LA-Based Approaches to Infer Urban Structure from Traffic Dynamics Considering Costs
Subject Areas : Journal of Computer & RoboticsHamid Yasinian 1 , Mansour Esmaeilpour 2
1 - Department of Computer Engineering, Central Tehran Branch, Islamic Azad University, Tehran, Iran
2 - Department of Computer Engineering,Hamedan Branch, Islamic Azad University, Hamedan, Iran
Keywords: Cellular Learning Automata, Distributed Learning Automata, Urban Structure, traffic dynamics, optimal connectivity structure,
Abstract :
Successful future urban planning is highly dependent on optimal connectivity between important areas of cities. Discovering essential latent links will optimize the urban structure. Moving towards a better structure requires some information. There are a lot of sources of information for urban structure inferring, including the current structure, the time-varying traffic dynamics, and the construction costs, which are the basics of the optimization problem formulation. This paper presents a new formulation for the problem. The model problem to be solved tries to utilize all data sources needed for inferring. There are some methods for solving the formulated problem.
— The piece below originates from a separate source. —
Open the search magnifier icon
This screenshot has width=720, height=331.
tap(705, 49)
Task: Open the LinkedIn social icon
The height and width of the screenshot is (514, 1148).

The methods need some development to apply to the model. Methods utilizing learning automata (LA) are very favorable in this field due to the interaction with the environment. This paper presents two LA-based approaches for the model: Distributed Learning Automata (DLA) and Cellular Learning Automata (CLA). The algorithms result in an optimal connectivity matrix considering urban structure, traffic dynamics, and costs, where the matrix must include the current urban structure and some new reasonable necessary links. Moreover, comparisons are possible because the model has a fitness value for evaluating the provided connectivity matrix. The CLA-based proposed method performed better than the others in most experiments.